DATA SHOWN Block Start

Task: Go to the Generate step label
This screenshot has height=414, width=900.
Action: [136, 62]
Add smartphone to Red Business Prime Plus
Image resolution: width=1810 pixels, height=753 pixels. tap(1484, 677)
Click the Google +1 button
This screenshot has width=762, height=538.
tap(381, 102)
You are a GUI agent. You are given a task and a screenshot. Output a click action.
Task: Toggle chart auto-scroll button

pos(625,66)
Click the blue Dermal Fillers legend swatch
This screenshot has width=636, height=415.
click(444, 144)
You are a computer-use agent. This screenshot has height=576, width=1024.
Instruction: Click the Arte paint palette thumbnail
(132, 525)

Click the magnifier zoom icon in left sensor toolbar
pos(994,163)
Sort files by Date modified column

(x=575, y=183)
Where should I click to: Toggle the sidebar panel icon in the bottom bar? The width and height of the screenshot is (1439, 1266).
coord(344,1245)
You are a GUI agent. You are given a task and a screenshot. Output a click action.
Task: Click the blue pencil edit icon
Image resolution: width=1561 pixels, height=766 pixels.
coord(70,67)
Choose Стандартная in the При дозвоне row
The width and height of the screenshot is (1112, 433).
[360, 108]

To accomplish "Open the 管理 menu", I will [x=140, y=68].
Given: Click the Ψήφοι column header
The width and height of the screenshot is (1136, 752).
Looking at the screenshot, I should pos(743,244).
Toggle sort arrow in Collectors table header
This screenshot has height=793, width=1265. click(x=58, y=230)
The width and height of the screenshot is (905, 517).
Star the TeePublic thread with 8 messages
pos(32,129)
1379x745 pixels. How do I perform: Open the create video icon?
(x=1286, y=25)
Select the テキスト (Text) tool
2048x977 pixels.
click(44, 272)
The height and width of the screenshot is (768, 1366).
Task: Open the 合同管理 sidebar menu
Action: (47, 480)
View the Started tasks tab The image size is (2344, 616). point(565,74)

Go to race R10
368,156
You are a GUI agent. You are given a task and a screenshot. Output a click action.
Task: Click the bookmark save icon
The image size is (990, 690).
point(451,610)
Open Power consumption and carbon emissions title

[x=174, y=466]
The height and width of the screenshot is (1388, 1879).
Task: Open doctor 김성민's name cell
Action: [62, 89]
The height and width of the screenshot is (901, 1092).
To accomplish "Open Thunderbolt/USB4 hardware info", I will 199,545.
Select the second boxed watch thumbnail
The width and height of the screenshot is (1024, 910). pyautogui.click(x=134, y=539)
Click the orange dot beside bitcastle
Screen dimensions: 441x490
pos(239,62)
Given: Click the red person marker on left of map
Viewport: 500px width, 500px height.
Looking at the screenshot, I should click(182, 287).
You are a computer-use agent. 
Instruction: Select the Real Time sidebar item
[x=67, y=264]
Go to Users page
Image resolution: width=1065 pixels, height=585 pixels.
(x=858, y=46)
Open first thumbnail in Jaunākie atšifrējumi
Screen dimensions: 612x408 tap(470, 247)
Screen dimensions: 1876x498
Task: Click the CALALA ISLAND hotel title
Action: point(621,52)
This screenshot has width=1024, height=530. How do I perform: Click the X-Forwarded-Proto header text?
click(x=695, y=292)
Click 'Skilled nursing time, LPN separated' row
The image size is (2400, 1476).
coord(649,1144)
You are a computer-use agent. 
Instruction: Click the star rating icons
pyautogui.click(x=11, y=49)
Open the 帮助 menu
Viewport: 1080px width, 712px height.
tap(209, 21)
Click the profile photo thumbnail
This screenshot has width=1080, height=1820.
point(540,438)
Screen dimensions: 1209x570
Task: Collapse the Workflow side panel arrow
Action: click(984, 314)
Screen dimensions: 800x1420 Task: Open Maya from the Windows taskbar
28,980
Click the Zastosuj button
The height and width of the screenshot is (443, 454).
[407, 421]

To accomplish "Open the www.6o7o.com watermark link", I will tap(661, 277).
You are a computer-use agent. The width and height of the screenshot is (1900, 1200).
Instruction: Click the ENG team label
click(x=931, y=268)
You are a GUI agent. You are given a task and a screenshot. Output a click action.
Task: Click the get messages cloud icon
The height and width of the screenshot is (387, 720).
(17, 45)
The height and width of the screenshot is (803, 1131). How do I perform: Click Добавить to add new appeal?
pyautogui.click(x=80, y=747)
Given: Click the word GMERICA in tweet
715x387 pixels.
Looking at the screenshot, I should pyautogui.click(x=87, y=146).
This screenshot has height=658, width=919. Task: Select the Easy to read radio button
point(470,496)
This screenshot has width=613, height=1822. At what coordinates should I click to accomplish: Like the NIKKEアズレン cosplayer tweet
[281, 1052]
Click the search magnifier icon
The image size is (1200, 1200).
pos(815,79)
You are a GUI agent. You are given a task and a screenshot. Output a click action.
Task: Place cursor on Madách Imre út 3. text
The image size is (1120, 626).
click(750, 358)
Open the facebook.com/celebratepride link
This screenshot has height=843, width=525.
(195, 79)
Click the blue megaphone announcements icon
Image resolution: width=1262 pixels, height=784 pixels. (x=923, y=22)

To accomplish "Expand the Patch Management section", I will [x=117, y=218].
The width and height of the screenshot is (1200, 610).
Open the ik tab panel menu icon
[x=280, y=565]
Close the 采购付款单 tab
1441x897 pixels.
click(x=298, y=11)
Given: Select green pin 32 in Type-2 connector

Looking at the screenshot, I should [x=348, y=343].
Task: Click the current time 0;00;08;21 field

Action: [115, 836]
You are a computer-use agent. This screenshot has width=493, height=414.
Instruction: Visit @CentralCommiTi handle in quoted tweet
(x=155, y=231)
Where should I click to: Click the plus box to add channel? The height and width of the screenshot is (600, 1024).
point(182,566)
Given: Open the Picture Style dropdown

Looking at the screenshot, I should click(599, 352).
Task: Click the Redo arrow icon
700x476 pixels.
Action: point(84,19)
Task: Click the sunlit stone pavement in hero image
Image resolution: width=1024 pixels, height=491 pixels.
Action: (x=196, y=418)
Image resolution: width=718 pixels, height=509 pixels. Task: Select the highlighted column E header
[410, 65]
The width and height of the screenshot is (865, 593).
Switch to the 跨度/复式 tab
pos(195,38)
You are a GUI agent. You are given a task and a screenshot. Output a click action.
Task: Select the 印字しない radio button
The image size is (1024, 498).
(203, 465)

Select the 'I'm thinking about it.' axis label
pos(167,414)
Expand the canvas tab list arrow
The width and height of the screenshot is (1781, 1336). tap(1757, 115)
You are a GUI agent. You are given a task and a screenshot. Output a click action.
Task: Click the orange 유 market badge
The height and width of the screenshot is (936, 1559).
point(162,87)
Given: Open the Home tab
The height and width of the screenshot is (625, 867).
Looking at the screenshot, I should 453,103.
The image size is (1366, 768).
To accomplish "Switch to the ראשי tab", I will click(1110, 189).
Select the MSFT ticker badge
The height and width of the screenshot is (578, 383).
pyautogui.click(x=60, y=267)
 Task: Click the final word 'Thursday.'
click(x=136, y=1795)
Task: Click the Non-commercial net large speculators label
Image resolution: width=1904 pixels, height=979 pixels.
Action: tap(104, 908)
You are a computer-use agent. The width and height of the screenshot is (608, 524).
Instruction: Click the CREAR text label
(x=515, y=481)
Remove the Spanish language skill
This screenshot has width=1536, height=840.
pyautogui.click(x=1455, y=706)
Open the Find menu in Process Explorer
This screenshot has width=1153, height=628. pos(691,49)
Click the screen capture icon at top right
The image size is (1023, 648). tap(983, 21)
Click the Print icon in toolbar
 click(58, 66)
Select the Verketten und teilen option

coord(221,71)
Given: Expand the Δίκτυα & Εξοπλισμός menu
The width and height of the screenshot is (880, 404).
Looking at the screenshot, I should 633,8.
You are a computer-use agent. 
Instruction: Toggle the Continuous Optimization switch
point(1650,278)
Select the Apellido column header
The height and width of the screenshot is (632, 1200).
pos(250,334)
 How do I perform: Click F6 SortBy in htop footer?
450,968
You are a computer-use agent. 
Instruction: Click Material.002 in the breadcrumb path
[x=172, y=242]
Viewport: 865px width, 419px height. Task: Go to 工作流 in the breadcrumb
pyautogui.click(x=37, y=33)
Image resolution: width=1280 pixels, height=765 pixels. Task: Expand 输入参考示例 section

DATA SHOWN Block End

The required output is the number of lines in the records that contain the word "link", with nothing added.

2